Meditação Diária
Dom, 23 – Pentecostes (Solenidade) – Ano B

At 2, 1-11 / Slm 103 (104), 1ab.24ac.29bc-31.34 / 1 Cor 12, 3b-7.12-13 / Jo 20, 19-23
O Pentecostes era uma festa muito antiga dos judeus, que ocorria 50 dias depois da Páscoa. Nela se celebrava a chegada do povo judeu ao monte Sinai. Aí Moisés recebeu de Deus a Lei fundamental, que iria orientar toda a vida do povo eleito. No contexto desta celebração, o evangelista Lucas apresenta a descida do Espírito Santo como a nova lei, na continuação da missão de Jesus, que subiu ao Céu.

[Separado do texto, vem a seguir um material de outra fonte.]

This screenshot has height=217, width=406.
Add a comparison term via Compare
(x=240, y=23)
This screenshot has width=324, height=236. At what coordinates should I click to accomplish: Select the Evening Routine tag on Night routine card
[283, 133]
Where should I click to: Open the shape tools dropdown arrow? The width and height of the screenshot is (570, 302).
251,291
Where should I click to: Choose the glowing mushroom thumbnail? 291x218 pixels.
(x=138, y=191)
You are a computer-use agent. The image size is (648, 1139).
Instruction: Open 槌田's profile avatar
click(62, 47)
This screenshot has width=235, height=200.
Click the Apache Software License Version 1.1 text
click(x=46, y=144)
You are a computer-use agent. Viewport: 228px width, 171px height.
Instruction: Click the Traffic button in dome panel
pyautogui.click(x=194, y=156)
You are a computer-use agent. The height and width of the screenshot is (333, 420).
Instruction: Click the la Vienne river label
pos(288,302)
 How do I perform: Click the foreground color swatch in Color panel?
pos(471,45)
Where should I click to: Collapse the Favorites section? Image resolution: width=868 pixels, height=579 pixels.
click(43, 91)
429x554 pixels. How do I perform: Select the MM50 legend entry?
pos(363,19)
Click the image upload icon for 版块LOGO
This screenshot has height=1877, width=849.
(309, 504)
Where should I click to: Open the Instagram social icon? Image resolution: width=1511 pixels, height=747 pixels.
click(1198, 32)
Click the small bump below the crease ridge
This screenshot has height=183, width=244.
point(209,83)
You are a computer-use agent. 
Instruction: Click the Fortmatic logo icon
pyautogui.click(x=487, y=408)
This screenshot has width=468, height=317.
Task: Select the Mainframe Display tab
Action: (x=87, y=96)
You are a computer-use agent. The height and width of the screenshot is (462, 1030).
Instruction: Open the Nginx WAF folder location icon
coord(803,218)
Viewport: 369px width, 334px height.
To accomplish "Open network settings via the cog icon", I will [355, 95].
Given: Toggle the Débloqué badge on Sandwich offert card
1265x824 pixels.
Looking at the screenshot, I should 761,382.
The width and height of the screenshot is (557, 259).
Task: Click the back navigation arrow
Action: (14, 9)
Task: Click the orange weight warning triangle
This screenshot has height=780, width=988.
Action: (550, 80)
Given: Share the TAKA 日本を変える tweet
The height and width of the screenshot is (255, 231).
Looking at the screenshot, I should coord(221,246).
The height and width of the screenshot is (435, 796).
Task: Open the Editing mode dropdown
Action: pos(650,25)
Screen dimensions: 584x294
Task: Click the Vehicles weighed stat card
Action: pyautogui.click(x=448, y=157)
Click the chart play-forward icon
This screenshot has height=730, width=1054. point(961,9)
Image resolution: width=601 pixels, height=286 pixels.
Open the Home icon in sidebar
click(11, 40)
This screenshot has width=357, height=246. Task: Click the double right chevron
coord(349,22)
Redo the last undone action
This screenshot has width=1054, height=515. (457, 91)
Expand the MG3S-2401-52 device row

A vinda do Espírito Santo sobre os Apóstolos causa uma feliz revolução: o medo transforma-se em coragem; a multiplicidade de povos e de línguas deixa de ser um obstáculo à comunicação e passa a ser compreensão e entendimento entre todos. As nossas famílias, comunidades e grupos não precisarão de se deixar converter pelo Espírito de Deus, a fim de que haja mais coragem em tomar as decisões necessárias e para que se promova mais entendimento e união a partir das múltiplas diversidades?
São Paulo escreve aos cristãos de Corinto, onde se notavam discórdias e divisões: direitos que se transformavam em privilégios; qualidades que se usavam como um pódio de prestígio e honra. O que há de bom e excelente em cada um deve ser usado como instrumento de serviço e não como um pedestal de glória pessoal: «Em cada um se manifestam os dons do Espírito para o bem comum», recorda Paulo. A família ou a comunidade perfeita, aquela que é modelada pelo Espírito de Deus, é a que põe como prioridade o bem comum. Só servindo os outros, inspirados pelo Espírito, somos verdadeiramente amigos de nós mesmos.
O Evangelho de João sublinha que a presença de Jesus ressuscitado no meio dos crentes é fonte de alegria que afugenta o medo. Não é verdade que precisamos de vivenciar a presença de Jesus vencedor da morte no meio de nós, desfazendo-nos de pessimismos derrotistas e abrindo-nos ao dom do Espírito Santo que nos ressuscita da letargia do desânimo impaciente? Celebrar o Pentecostes não é uma recordação histórica de um acontecimento de há dois mil anos. É fazer festa porque Deus está connosco, é nosso fundamental aliado e atua em nós pelo Espírito Santo e santificador.